School seminar: Fit-for-purpose assessment for undergraduate chemistry in 2020: Should exams really still be part of the mix?
Speaker: Associate Professor Christopher Thompson, School of Chemistry, Monash University
Host: Dr Reyne Pullen
Abstract: The traditional approach for assessing undergraduate chemistry has been via a laboratory program with assessed reports and an end of semester exam, the latter constituting a large proportion of the final grade. Invariably, items such as online quizzes, written assignments, posters and oral presentations are used with a much smaller weighting. But given the shift in government, employer and community expectations around the role of universities and the capacity for science graduates to adequately find employment, is our assessment fit-for-purpose?
This presentation will share some of the research around the efficacy of exams for student learning: the good, the bad and the ugly.

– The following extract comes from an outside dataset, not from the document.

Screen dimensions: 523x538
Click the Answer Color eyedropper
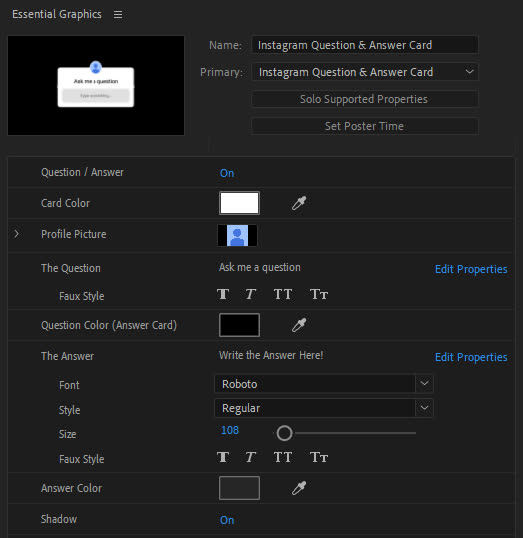pos(299,488)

It will also canvas some of the alternatives to major exams, and discuss the advantages and disadvantages for each. Several different assessment regimes will be compared, and we will debate how well each approach prepares students for either honours/postgraduate research in chemistry, or life beyond research – the reality for a majority of chemistry graduates in Australia. We will also explore questions about where exams are still used, what format can actually measure student learning and knowledge. Is a short answer format really superior to multiple choice? How can oral examinations be used in undergraduate assessment? Are we obliged to provide feedback on end-of-semester exams, or do students sit the exam and we never speak of the subject again? The speaker will be welcoming an open discussion.